**INPUT MATERIAL:**
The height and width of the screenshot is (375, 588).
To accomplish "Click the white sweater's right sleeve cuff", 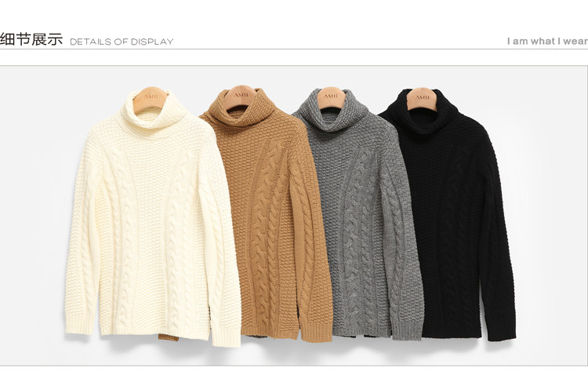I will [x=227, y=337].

--

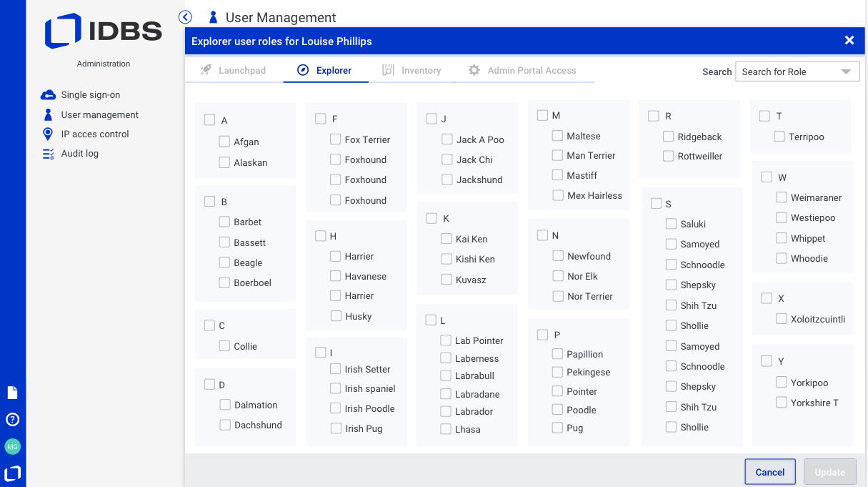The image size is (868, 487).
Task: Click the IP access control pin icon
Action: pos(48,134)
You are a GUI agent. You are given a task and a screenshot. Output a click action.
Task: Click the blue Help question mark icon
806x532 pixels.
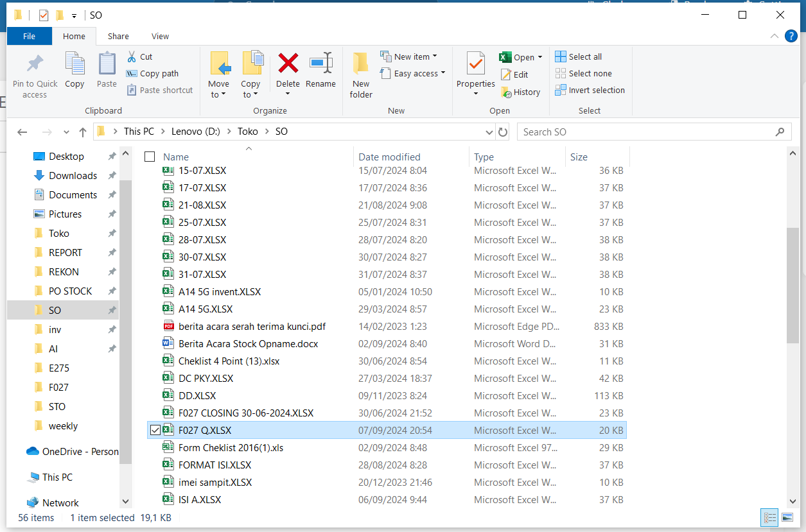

--

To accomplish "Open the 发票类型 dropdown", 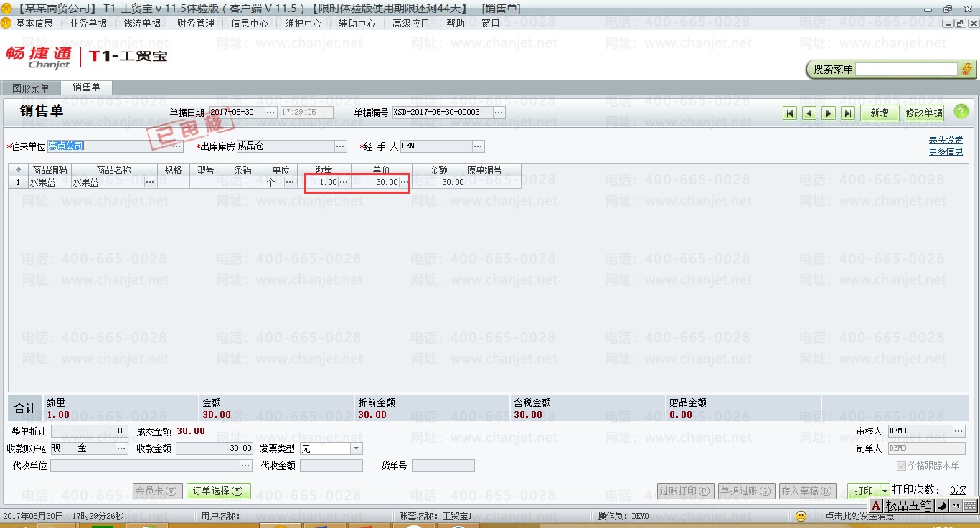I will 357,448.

**TASK TO CARRY OUT:**
From the listing, reproduce every line where the word "screenshot" is present.

**SOLUTION TO THIS EXERCISE:**
The height and width of the screenshot is (375, 588).
You are a GUI agent. You are given a task and a screenshot. Output a click action.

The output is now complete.